To shunt the load of physical gold purchases to non-physical gold purchases and reduce the import of gold, the government came up with a solution in the form of Sovereign Gold Bonds. These are government securities issued by the RBI, on behalf of the government. With the help of SGBs people can invest in gold in paper form without purchasing physical gold.
The maturity period of Sovereign Gold Bond is 8 years but the lock-in period is 5 years. After maturity, the investor gets the current value of gold and during these 8 years investor gets the fixed rate of interest on the investment. Once lock-in period of 5 years has been completed, one can redeemed prematurely these bonds. Today, in this article, we will discuss about the premature redemption of SGB. But before that know
Why you must invest in it?
- Unlike physical gold, investors get a fixed interest every year.

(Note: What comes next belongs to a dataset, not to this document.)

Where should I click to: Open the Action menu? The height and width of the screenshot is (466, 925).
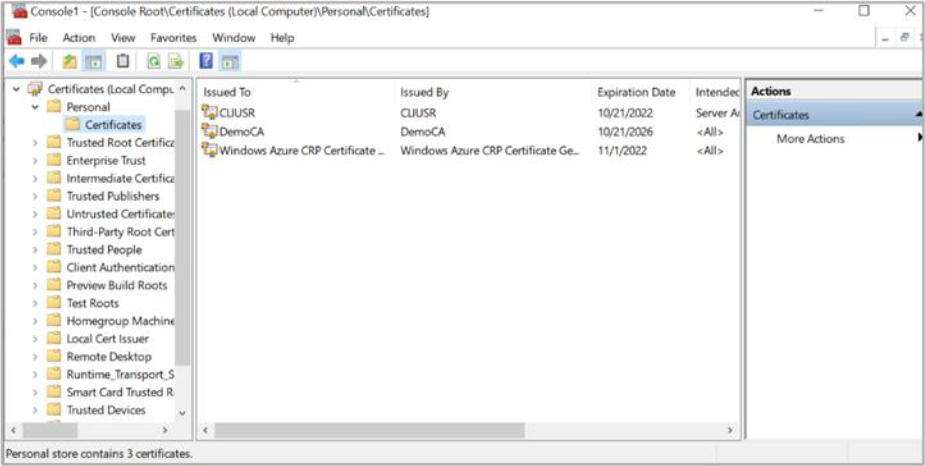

- There is no threat of theft and you won’t be needed to pay for locker.
- Bonds are kept in the books of RBI or are kept in demat form. Hence there is no risk of loss of scrip.
- The returns received by the customer after the completion of 8 years are completely tax free. Whereas, in case of physical gold one needs to pay Capital gains tax.
- Sovereign gold bonds can also be bought jointly. It can also be taken in the name of minor.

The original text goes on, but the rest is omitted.